◆ Problem to work on ◆
When the line containing "Geek Tech Online (73, 19)" appears in the data below, begin copying there and stop only after the line containing "For every named target in this 768×1102".

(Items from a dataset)
☆ ☆ ☆

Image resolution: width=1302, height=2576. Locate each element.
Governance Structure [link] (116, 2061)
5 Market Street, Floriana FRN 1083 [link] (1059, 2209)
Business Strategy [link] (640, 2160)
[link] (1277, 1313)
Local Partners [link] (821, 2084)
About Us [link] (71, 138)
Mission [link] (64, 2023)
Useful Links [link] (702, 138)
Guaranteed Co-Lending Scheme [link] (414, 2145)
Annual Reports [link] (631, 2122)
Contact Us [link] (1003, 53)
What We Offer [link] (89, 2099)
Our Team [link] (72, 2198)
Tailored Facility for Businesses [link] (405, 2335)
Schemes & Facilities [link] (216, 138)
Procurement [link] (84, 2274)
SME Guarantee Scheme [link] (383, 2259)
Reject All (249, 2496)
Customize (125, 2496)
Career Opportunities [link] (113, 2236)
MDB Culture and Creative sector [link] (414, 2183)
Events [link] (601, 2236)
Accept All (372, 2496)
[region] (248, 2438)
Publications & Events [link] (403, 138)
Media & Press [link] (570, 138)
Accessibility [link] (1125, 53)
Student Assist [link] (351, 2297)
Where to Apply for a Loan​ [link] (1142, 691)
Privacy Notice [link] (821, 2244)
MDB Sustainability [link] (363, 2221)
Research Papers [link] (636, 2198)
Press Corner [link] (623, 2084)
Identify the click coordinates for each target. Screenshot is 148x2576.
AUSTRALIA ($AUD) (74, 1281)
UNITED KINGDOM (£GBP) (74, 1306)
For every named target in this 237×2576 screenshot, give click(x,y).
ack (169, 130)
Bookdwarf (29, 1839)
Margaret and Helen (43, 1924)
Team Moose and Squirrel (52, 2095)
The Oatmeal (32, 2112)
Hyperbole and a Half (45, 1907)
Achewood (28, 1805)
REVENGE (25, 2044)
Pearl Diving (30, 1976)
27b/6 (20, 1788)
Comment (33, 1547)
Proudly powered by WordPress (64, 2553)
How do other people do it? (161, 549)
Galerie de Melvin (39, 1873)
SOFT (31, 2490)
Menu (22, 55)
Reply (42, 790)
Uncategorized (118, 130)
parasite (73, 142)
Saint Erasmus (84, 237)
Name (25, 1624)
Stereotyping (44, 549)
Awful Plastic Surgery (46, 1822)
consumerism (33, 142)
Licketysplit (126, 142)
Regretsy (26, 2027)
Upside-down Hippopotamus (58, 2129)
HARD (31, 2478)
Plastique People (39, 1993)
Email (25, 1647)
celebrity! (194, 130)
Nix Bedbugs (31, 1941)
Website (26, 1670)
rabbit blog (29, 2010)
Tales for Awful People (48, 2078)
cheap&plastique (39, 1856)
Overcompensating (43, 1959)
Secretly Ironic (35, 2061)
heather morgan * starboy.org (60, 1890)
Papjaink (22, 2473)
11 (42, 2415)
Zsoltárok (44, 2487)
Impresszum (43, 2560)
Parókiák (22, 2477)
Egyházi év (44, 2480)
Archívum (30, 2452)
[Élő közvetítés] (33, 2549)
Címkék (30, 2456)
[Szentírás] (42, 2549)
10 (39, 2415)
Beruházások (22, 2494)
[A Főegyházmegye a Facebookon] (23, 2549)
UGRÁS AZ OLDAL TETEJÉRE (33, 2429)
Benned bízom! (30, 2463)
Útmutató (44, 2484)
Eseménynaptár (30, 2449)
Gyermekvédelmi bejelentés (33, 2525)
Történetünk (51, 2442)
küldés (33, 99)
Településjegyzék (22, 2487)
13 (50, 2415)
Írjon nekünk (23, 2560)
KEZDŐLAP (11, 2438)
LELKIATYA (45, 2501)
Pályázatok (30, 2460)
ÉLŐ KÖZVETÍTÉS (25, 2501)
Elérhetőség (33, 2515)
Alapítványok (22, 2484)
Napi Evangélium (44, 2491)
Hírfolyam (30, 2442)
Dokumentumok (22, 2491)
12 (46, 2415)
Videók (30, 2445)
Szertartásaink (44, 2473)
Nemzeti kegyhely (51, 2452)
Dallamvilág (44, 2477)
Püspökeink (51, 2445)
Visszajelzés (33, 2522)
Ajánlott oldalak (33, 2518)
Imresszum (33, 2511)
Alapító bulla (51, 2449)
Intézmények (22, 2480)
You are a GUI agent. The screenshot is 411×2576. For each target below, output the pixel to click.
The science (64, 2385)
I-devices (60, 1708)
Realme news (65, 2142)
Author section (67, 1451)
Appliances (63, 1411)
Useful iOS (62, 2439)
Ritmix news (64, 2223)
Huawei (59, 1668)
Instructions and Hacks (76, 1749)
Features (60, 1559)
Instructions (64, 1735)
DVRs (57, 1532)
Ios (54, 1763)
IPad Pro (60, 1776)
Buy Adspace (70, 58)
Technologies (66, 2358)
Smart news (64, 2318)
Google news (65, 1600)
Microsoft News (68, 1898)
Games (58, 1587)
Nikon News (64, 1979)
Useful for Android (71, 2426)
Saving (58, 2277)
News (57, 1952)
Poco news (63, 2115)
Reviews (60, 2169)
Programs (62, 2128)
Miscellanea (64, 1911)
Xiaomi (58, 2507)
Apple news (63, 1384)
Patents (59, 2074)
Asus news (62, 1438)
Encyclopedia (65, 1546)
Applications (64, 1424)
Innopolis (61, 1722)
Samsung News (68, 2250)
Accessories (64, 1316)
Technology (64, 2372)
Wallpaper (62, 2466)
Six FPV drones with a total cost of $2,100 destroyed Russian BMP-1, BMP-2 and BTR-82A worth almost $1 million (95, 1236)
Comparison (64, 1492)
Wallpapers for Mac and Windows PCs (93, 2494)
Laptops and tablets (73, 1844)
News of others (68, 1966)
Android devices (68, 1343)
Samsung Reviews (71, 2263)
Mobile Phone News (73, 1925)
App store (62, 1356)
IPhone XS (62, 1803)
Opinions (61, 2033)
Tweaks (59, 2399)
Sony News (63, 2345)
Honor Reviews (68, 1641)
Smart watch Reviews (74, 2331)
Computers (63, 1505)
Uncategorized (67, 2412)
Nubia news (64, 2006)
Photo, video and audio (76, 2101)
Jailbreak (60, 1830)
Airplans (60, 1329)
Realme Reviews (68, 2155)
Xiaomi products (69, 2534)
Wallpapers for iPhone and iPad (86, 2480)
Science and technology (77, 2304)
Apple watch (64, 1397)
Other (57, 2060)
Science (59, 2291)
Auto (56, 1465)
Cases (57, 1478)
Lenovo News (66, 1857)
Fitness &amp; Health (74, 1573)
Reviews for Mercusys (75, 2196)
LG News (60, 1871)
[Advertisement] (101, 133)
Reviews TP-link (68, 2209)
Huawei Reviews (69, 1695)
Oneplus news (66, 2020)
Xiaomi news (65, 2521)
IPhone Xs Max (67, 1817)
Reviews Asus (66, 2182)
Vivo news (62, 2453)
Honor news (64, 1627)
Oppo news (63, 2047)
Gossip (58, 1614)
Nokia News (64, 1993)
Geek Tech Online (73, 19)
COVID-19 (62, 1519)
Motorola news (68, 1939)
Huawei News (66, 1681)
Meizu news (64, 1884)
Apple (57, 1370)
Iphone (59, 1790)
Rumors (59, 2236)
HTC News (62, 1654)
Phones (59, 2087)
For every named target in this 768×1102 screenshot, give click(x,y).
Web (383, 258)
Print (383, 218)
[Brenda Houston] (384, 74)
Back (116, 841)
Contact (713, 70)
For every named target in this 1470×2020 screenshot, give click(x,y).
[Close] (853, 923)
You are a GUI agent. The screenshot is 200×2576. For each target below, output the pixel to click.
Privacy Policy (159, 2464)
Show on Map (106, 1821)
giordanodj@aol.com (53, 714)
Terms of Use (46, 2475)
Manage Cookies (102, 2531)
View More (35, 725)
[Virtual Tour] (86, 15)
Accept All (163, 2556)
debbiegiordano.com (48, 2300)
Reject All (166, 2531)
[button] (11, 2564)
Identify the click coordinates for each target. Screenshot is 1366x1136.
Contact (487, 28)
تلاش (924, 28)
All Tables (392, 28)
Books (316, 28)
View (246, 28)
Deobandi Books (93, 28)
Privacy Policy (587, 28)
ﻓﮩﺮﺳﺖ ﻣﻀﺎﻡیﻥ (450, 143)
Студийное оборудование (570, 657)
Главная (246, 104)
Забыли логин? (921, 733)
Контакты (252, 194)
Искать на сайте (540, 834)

☆ ☆ ☆

◆ Output for this exercise ◆
Geek Tech Online (73, 19)
COVID-19 (62, 1519)
Motorola news (68, 1939)
Huawei News (66, 1681)
Meizu news (64, 1884)
Apple (57, 1370)
Iphone (59, 1790)
Rumors (59, 2236)
HTC News (62, 1654)
Phones (59, 2087)
For every named target in this 768×1102 screenshot, give click(x,y).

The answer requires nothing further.